PROBLEM TO SOLVE:
The word "Select" appears in some lines of the entries. Say how many, and give nothing but the number.

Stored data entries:
————

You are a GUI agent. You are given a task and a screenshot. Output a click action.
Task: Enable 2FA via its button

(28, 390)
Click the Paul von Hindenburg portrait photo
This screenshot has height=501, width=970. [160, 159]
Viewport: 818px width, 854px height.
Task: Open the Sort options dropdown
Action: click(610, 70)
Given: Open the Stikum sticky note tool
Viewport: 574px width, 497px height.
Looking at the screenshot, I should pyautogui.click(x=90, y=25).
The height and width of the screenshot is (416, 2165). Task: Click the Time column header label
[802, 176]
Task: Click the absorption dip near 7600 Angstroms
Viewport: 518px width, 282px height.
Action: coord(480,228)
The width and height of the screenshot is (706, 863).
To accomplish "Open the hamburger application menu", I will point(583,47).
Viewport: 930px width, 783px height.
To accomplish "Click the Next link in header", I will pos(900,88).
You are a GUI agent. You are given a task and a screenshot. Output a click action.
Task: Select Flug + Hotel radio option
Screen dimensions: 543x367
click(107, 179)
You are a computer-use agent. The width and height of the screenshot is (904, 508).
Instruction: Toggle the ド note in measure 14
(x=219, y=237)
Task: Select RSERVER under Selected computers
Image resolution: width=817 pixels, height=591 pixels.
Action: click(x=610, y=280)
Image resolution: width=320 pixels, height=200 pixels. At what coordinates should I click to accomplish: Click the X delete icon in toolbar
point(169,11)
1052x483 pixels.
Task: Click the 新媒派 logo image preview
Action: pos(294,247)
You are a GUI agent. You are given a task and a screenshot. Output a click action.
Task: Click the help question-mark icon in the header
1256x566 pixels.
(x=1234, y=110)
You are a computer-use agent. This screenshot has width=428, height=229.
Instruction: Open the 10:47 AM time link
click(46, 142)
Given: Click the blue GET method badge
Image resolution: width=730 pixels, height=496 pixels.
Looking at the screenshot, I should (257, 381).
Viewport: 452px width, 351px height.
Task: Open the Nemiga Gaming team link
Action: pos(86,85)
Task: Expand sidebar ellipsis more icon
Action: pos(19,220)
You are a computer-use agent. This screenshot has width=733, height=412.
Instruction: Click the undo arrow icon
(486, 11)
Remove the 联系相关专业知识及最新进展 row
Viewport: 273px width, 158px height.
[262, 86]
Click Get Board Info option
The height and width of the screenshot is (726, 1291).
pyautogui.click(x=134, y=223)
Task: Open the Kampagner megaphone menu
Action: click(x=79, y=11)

————

ANSWER TO THE EXERCISE:
2